I've felt like this before where I have questioned if this the right choice for me and if I can do this or not. I've thought about giving up before and going back to those safe jobs where the level of stress was non-existent compared to the anxiety I feel now. I think about what it is like to feel "burn out" and how the hell am I going to feel that already just starting out. I've questioned if I am strong enough to deal with this career and the personalities within it. From time to time I get angry with myself for ever starting to go down the path of EMS starting with the very first semester of EMT school. Would I have ever started it knowing what I know now, knowing how I currently feel and the restless anxiety that overrides logical thinking? I can't take a shower, watch a movie, play with my kids, or spend time with my family without stressing over my job. The stress is always there, always. I often wonder if this is just the "rookie jitters" and if it will ever get better as I grow and hopefully improve.
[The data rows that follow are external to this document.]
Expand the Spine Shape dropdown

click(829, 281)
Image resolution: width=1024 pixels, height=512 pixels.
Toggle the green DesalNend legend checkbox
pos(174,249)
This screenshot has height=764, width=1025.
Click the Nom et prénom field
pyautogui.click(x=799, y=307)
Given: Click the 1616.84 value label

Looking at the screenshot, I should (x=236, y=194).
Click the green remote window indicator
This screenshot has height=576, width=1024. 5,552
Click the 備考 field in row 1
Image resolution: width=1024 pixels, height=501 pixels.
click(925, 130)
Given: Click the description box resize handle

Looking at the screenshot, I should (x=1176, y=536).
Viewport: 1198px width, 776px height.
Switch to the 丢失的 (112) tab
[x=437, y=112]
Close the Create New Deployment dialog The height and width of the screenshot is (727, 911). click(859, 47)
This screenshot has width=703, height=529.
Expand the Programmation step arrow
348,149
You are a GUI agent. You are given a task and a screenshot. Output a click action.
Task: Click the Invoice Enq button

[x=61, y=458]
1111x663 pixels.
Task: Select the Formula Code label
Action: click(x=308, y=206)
Now that I have cleared the field training, I have been hired on full-time. This says to outsiders "they obviously think you are ready or they wouldn't let you out on your own." To me this says, I have shit for confidence right now and wonder if I just slid past them, making it look like I'm ready. Tomorrow I start as a full-time paid employee. My first shift bid is starting off literally on my own doing transfers out of EMS 4. EMS 4 is not a position on an ambulance but a position we all get placed on, even paramedics, to handle psych transfers to surrounding area psych hospitals. Sounds like cake right? Maybe so, but I am worried about taking patients to far distances in which I have never been. Mapping, will be the death of me! Working EMS 4 I have no partner to help me, I will be on my own. I wish I would have started my first bid on the ambulance. I have already worked one day on the ambulance as the paramedic's partner and even that night before I was shitting bricks but everything turned out just fine. That seems to be the trend now, I panic uncontrollably and question my entire future and then the day comes and everything goes fine, I go home and think "what was I so worried about?"